Я все же не отставал, добиваясь признания, и вытянул из него имя Грэнвилл-Баркера, а потом сам подсказал имена Уильяма Арчера и Сиднея Уэбба. Это дало мне основание заключить, что самым счастливым временем его жизни были 1904–1907 годы, когда его пьесы покорили Лондон, а в главных ролях на сцене Придворного театра выступал Грэнвилл-Баркер.
Мы с женой давно спорили о том, чему отдать предпочтение в деятельности Шоу: жена видела его главное достижение в устной и письменной защите социализма, я же считал, что ему надлежало весь свой талант без остатка отдать театру. Жена спросила теперь у Шоу, что он считал более важным вкладом в культуру — свою пропаганду или свои пьесы. Вот ответ Шоу:
— Пропаганда каждому по плечу, а мои пьесы не мог написать никто другой. Написать их был мой долг — они часть моей натуры.
Жена ожидала другого ответа, но не добилась ничего, кроме признания, что время, ушедшее на «Справочник для образованной женщины», могло быть с большей пользой потрачено на сочинение пьес.
— Но на небесах, — упорствовала моя подруга, — какой род вашей деятельности заслужит, по-вашему, высшей оценки господа?
— Если бог вздумает выставлять оценки за мою деятельность, я не поручусь за наши с ним дальнейшие отношения.
ШОУ ДИКТУЕТ СВОЙ НЕКРОЛОГ
Би-Би-Си попросила меня составить и записать на пленку некролог Шоу, который в надлежащий момент будет передан по радио. Я зашел на Уайтхолл-Корт поговорить с Шоу на эту тему. «Но, черт возьми, я же еще жив!» — воскликнул хозяин. Чуть позже он подобрел: прочел, что я набросал, сделал несколько замечаний. Между прочим, сказал: «Нужно напомнить о том, что я снабдил больших актеров большим современным репертуаром, с которым может сравниться только шекспировское наследие».

------------------------------------------------------------------------

**Формулировка задания**
Выведите без изменений часть отрывка о Шоу, начиная со слов «Мы с женой давно» и заканчивая словами «ним дальнейшие отношения.».

**Приведённые пункты**
------------------------------------------------------------------------

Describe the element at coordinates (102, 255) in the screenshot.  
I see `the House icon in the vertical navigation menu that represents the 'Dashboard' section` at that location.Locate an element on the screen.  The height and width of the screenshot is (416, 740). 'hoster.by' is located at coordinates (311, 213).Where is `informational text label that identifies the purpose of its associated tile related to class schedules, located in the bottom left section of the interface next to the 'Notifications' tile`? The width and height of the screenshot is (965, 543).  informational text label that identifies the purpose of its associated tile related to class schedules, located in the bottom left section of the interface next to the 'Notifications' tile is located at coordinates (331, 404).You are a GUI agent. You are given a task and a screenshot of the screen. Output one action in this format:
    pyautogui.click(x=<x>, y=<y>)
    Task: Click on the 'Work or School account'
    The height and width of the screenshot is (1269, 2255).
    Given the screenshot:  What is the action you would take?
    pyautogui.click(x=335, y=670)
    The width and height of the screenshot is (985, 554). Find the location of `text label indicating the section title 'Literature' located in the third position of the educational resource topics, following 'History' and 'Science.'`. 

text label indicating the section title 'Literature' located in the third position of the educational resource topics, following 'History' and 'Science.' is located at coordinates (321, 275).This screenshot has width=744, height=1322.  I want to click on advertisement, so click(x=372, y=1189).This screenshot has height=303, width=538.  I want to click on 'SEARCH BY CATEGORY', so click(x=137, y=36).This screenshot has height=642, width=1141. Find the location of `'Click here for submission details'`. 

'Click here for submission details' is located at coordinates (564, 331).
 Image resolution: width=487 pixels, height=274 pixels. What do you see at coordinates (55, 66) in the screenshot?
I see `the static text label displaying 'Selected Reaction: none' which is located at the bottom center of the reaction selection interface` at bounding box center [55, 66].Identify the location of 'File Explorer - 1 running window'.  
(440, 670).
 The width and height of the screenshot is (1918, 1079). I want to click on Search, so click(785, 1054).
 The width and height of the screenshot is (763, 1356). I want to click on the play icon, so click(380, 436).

------------------------------------------------------------------------

**Результат выполнения**
Мы с женой давно спорили о том, чему отдать предпочтение в деятельности Шоу: жена видела его главное достижение в устной и письменной защите социализма, я же считал, что ему надлежало весь свой талант без остатка отдать театру. Жена спросила теперь у Шоу, что он считал более важным вкладом в культуру — свою пропаганду или свои пьесы. Вот ответ Шоу:
— Пропаганда каждому по плечу, а мои пьесы не мог написать никто другой. Написать их был мой долг — они часть моей натуры.
Жена ожидала другого ответа, но не добилась ничего, кроме признания, что время, ушедшее на «Справочник для образованной женщины», могло быть с большей пользой потрачено на сочинение пьес.
— Но на небесах, — упорствовала моя подруга, — какой род вашей деятельности заслужит, по-вашему, высшей оценки господа?
— Если бог вздумает выставлять оценки за мою деятельность, я не поручусь за наши с ним дальнейшие отношения.